*** Records shown ***
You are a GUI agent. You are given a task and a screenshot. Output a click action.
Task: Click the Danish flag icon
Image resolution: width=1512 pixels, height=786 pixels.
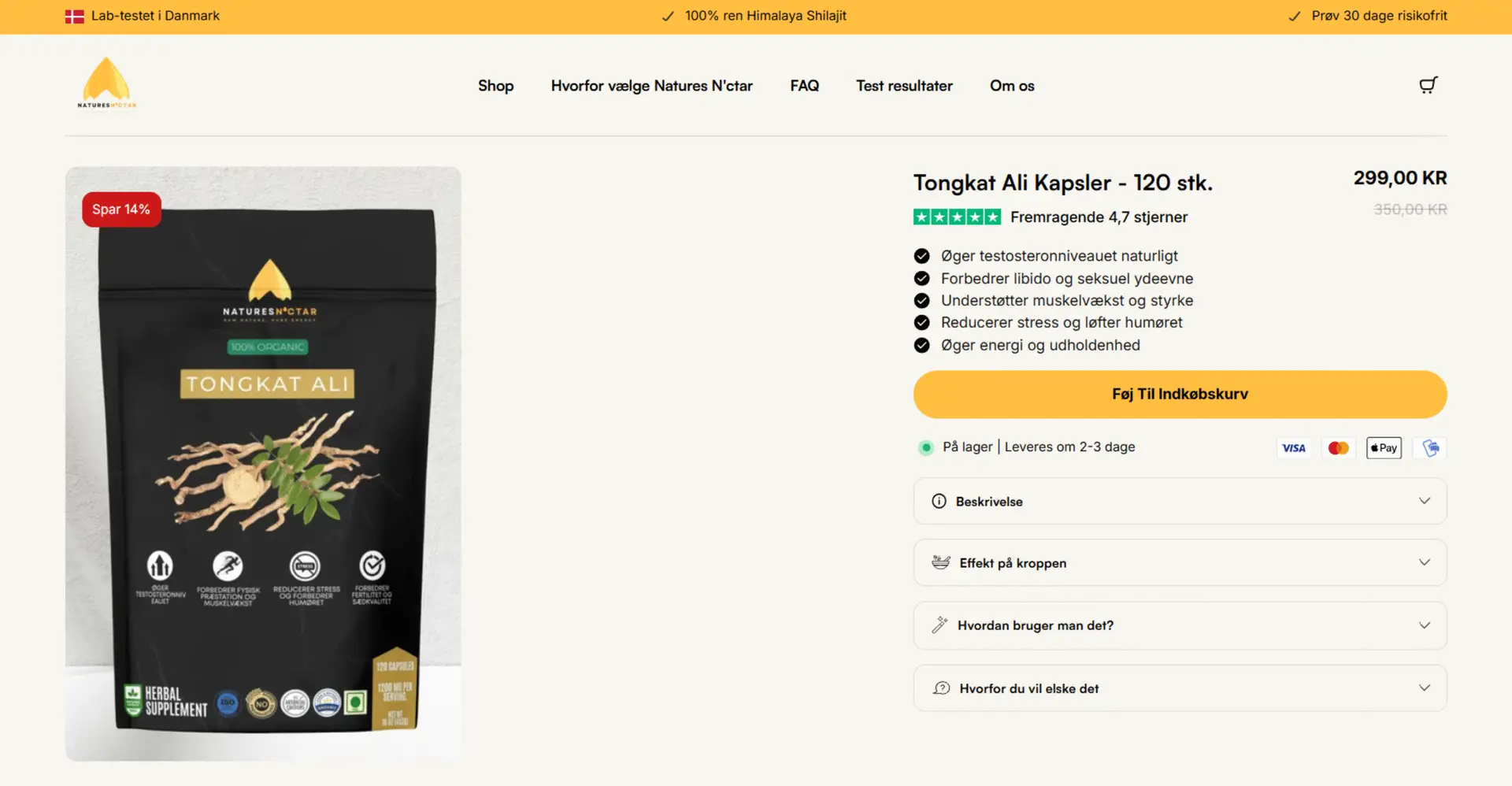(x=75, y=16)
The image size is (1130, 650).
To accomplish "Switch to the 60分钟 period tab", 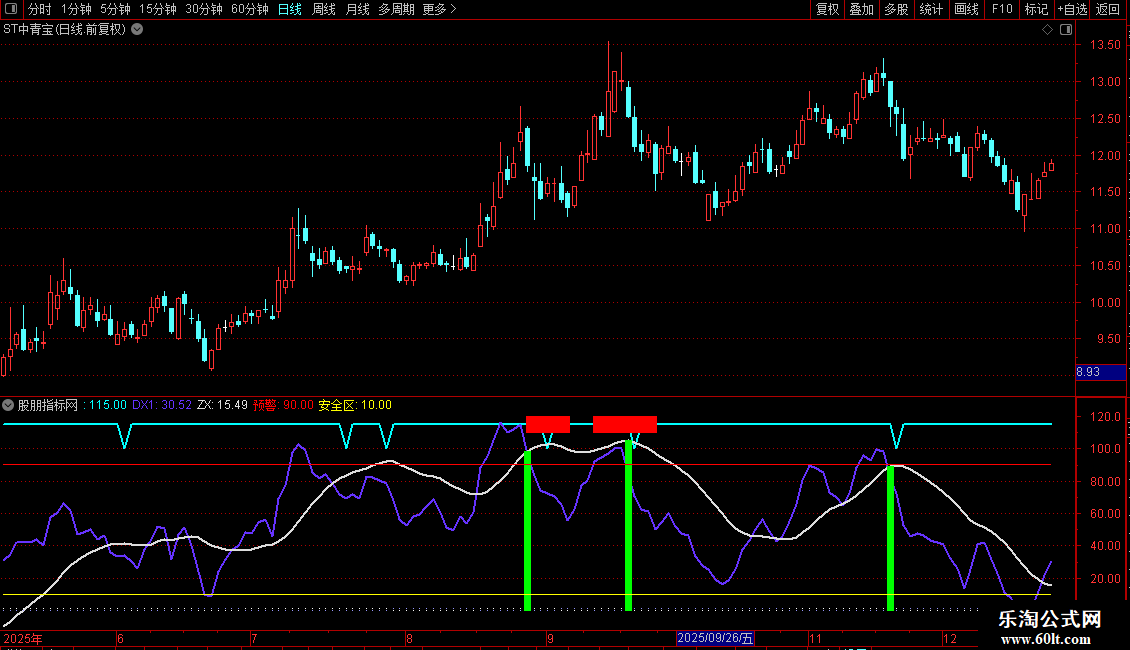I will (249, 9).
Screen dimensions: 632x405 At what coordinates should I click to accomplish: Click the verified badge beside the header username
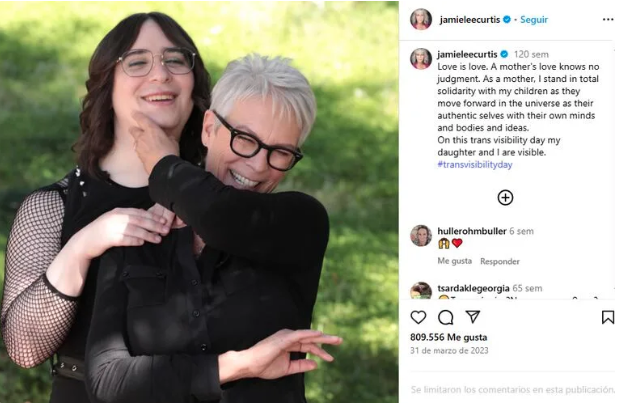(507, 19)
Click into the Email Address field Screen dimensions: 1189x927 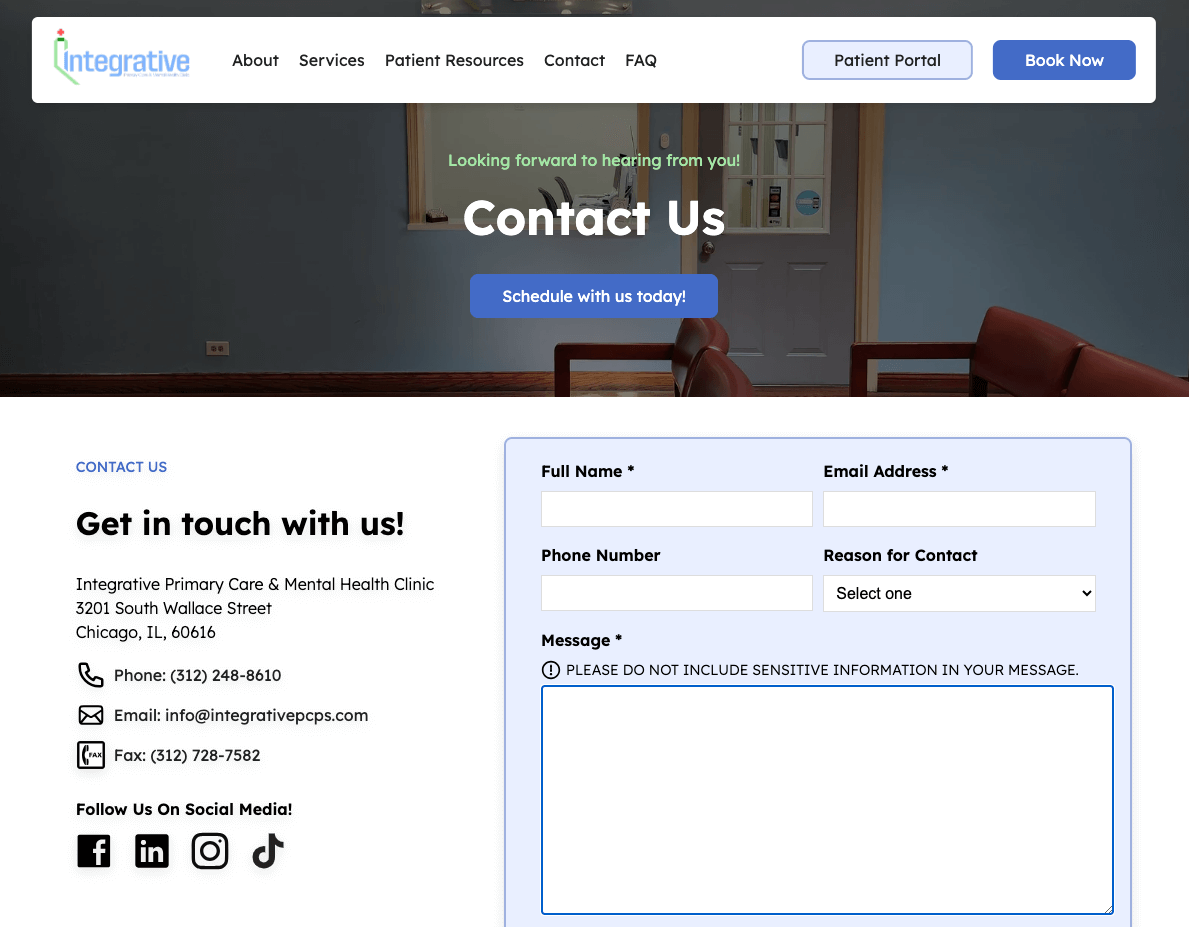point(959,509)
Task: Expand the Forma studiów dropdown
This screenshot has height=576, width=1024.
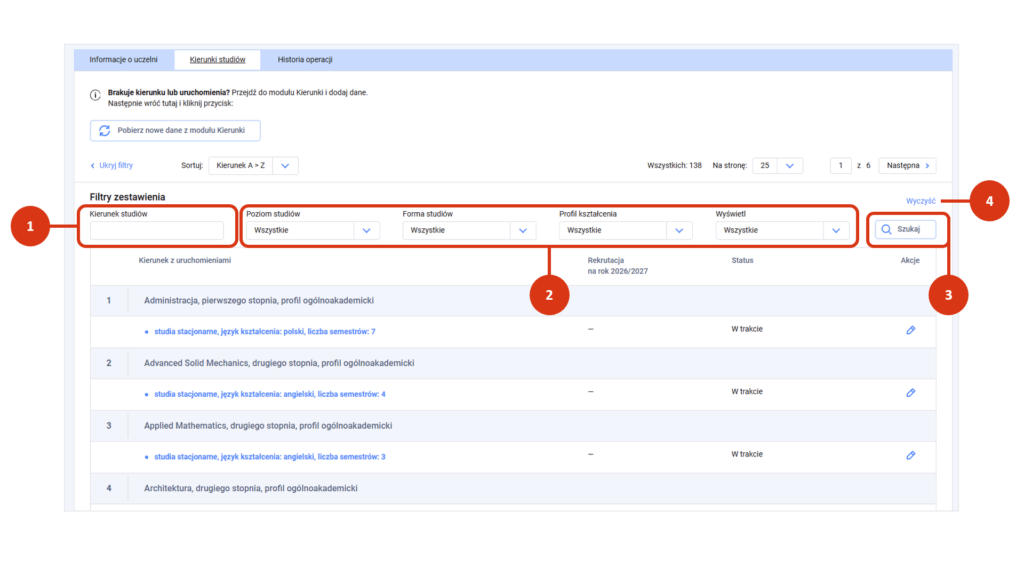Action: 523,231

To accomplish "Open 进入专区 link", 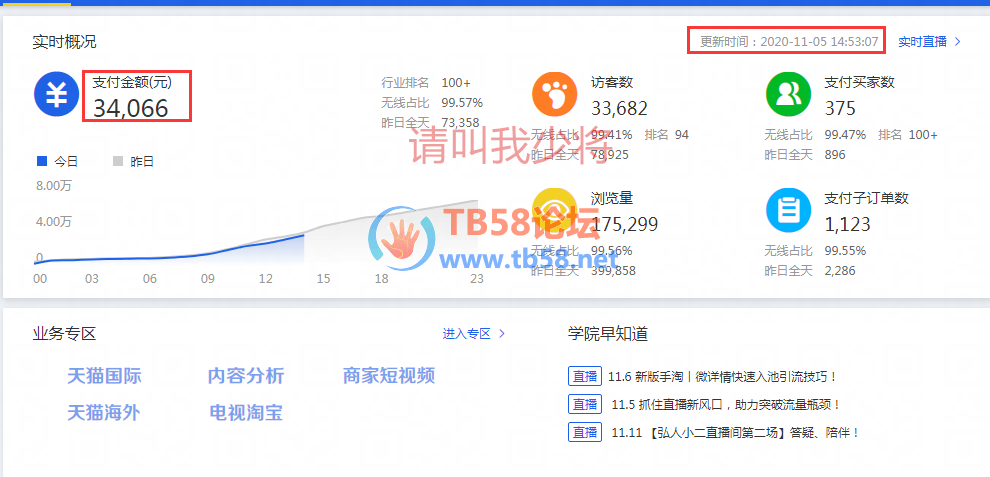I will pos(467,334).
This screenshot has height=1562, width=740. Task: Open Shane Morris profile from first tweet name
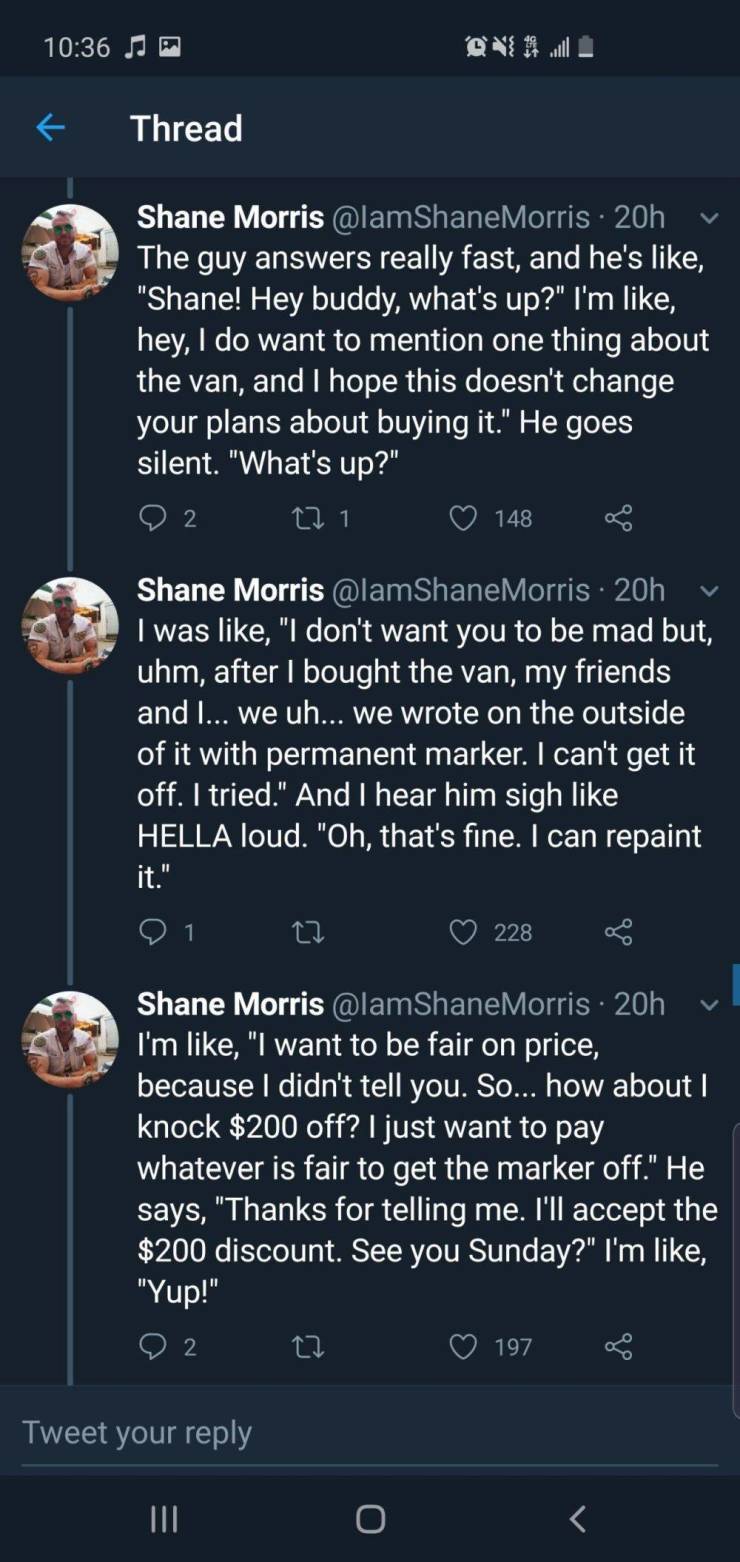tap(230, 216)
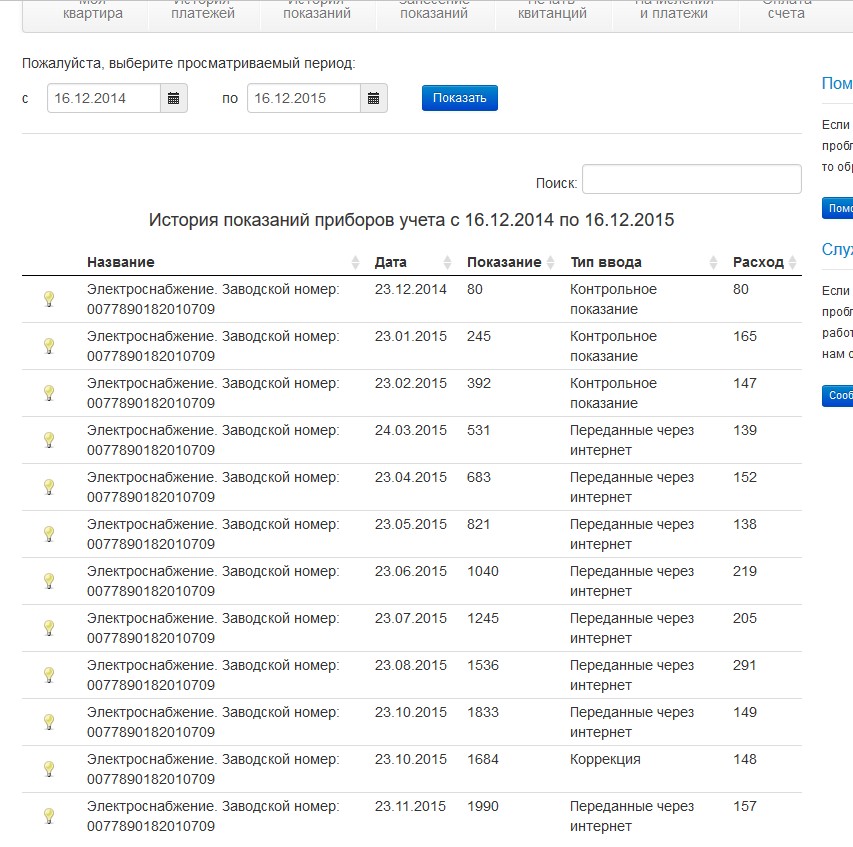This screenshot has height=847, width=853.
Task: Open the calendar for the start date
Action: 174,98
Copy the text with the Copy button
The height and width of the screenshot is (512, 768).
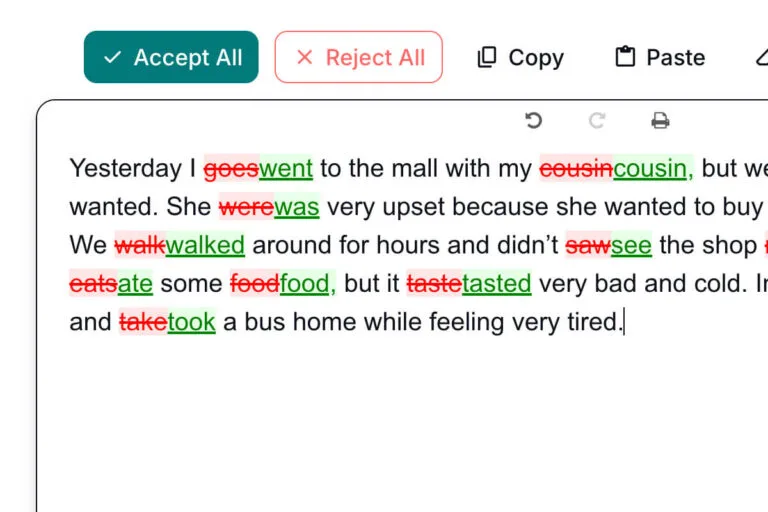pyautogui.click(x=520, y=57)
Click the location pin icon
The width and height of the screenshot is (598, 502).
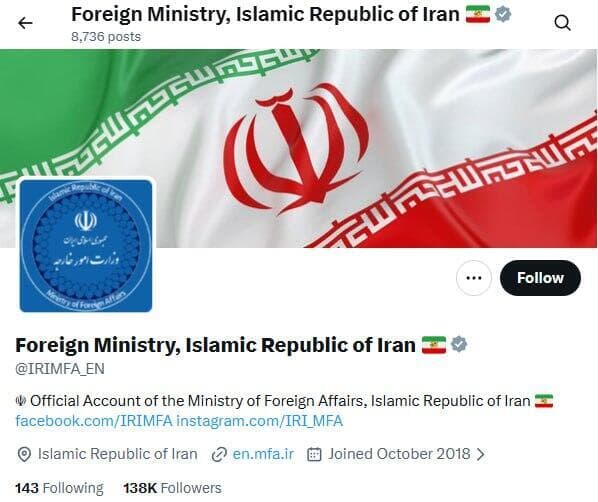(24, 454)
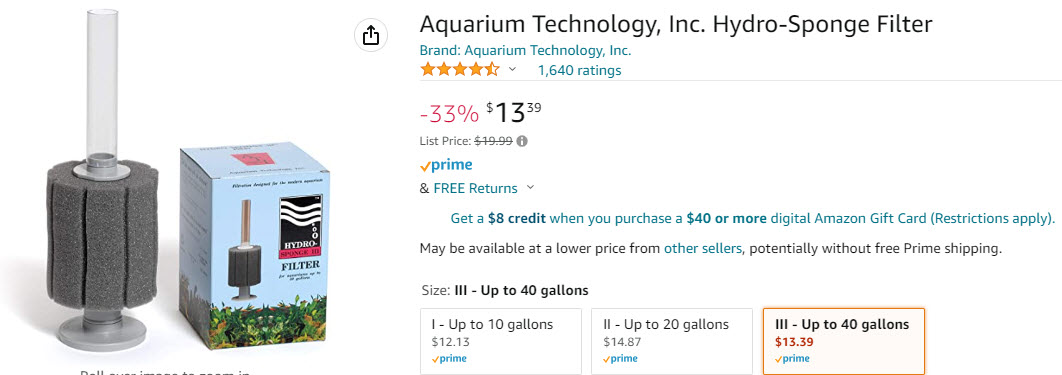The width and height of the screenshot is (1062, 375).
Task: Click the prime logo under the price
Action: (446, 165)
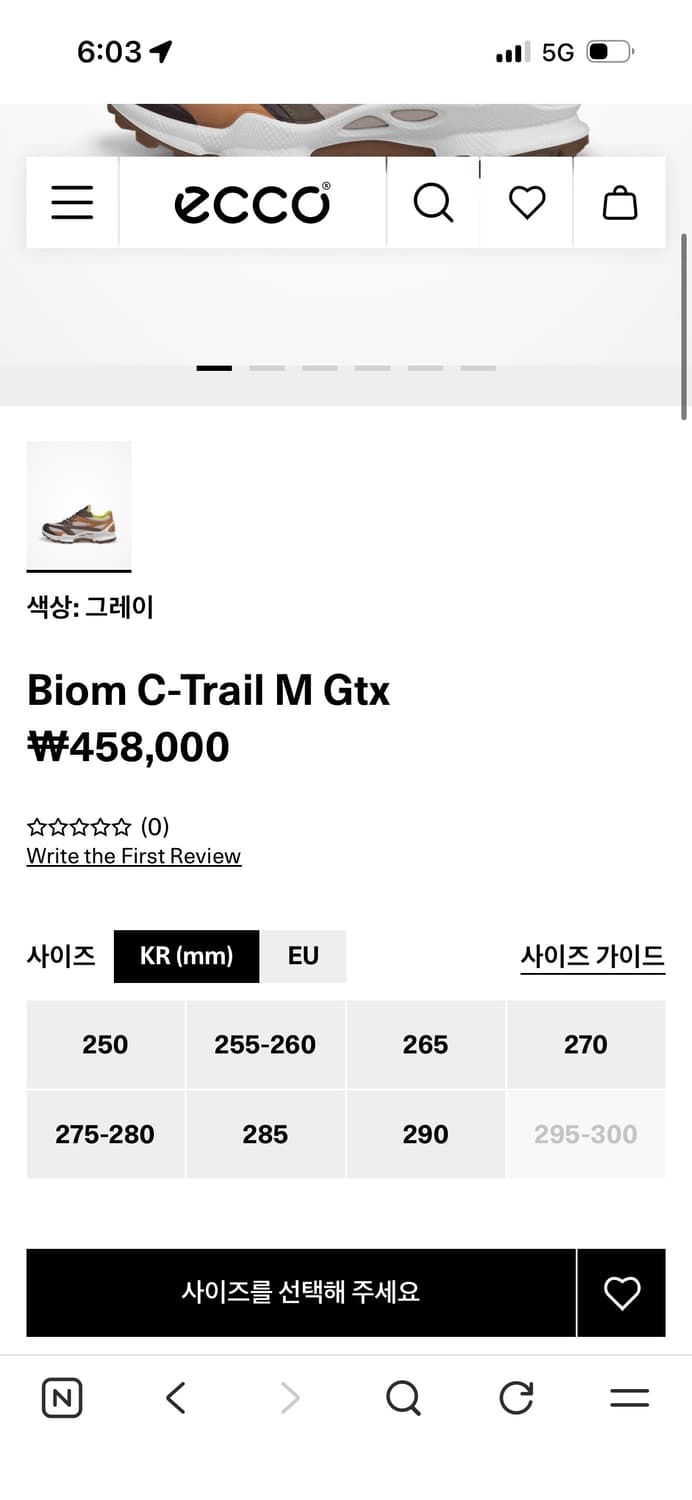Click the Naver icon in bottom bar
The height and width of the screenshot is (1500, 692).
[x=62, y=1398]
*** End of Records shown ***
▶ Your goal
Nothing but the lines from the one containing "This screenshot has height=1562, width=740." through the last line of the records above should appear, each repeated exactly, with no pictures.

▶ Task solution
This screenshot has height=1562, width=740. Task: Open Shane Morris profile from first tweet name
tap(230, 216)
This screenshot has height=847, width=853.
Task: Open the calendar for the start date
Action: 174,98
Copy the text with the Copy button
The height and width of the screenshot is (512, 768).
pyautogui.click(x=520, y=57)
Click the location pin icon
The width and height of the screenshot is (598, 502).
(24, 454)
The width and height of the screenshot is (1062, 375).
Task: Click the prime logo under the price
Action: (446, 165)
Click the Naver icon in bottom bar
The height and width of the screenshot is (1500, 692).
[x=62, y=1398]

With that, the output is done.